Therefor, the RIRs should give the most attention to keeping the most accurate records possible of who has the right to use - and therefor advertise - each block. This priority is relevant because RIRs do not actually have the ability to "stop transfers", just the ability to refuse to record them. For the good of the Internet globally, we should recognize that this priority is more important than any attempt to induce moral behavior in any region.
John
On 2009Apr17, at 1:08 PM, Skeeve Stevens wrote:
I am wondering. 050 is about resource transfers.
But does anyone have an opinion on resource leasing?
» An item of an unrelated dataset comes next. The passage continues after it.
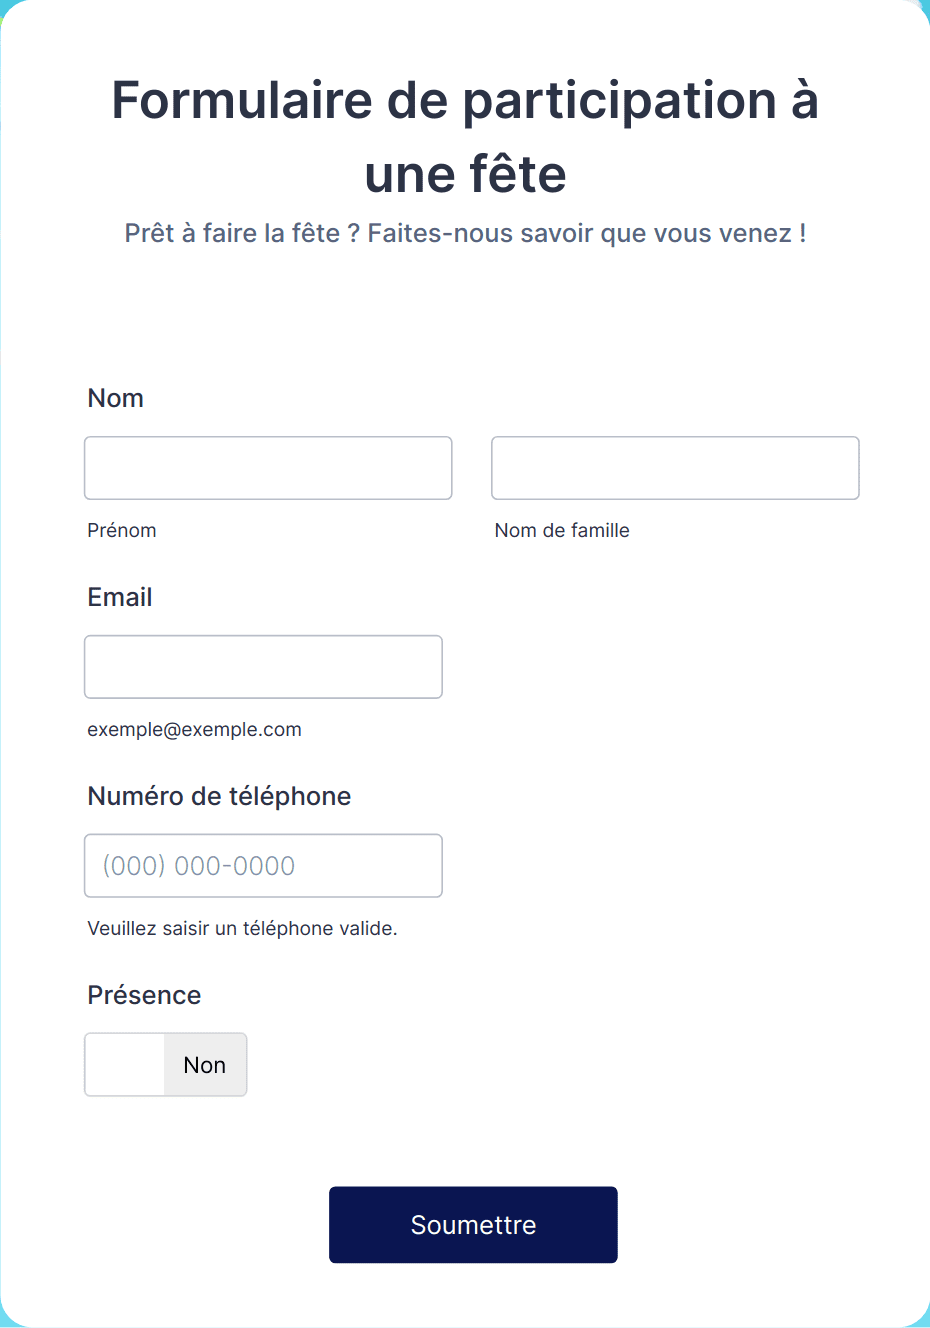Click the 'Email' field label
Screen dimensions: 930x1328
coord(120,597)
Example... I enter into a private agreement with a party to lease them an AS and the rights to route (or attempt to do so) a /21, and charge them a yearly fee.
050 stops transfers, but who cares about 050 if there are easier, simpler ways to accomplish the same thing – but better... I still own it in the end.
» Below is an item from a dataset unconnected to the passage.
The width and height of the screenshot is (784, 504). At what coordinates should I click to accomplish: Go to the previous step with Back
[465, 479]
You could even have a broker that leased lots of excess address space from members for a certain period, and based on the scarcity, the size of the resource, then sub-leased it to different parties at rates according to demand at the time – kind of like the real estate rental market.
I guess the concept of leasing address space is already a standard one as most ISP’s I know, and in ones I have built, we have levied a fee on the end customer for larger than the default allocation as a cost recovery method of our APNIC fees in having them in the first place.
Thoughts?

On Apr 17, 2009, at 1:36 PM, John Schnizlein wrote:
I think you are right to observe that this, and probably even more creative, agreements among parties holding IPv4 address blocks are likely to occur "in the wild" when there are too few addresses for allocation from the free pools. I doubt that RIR policy will anticipate and/or control the full variety.
Therefor, the RIRs should give the most attention to keeping the most accurate records possible of who has the right to use - and therefor advertise - each block. This priority is relevant because RIRs do not actually have the ability to "stop transfers", just the ability to refuse to record them. For the good of the Internet globally, we should recognize that this priority is more important than any attempt to induce moral behavior in any region.
John
FWIW I agree with John. I think his description of the situation also helps to clarify the nature of the key challenge, i.e., how to maintain "the most accurate possible" registration records, and to ensure that that quality level (i.e., of completeness, timeliness, and accuracy of registration records) always meets or exceeds the minimum required to both (a) preserve general confidence in the uniqueness of number resources, and (b) fully satisfy the reasonable/legitimate global demand for identifiability of number resources. If these benchmarks cannot be maintained, then the Internet functions that depend on number resource uniqueness will be jeopardized, and/or other institutions will emerge to satisfy the unmet demand for uniqueness and identifiability. Thus, this is not (or only secondarily) a moral issue; it is a fundamental technical and institutional requirement.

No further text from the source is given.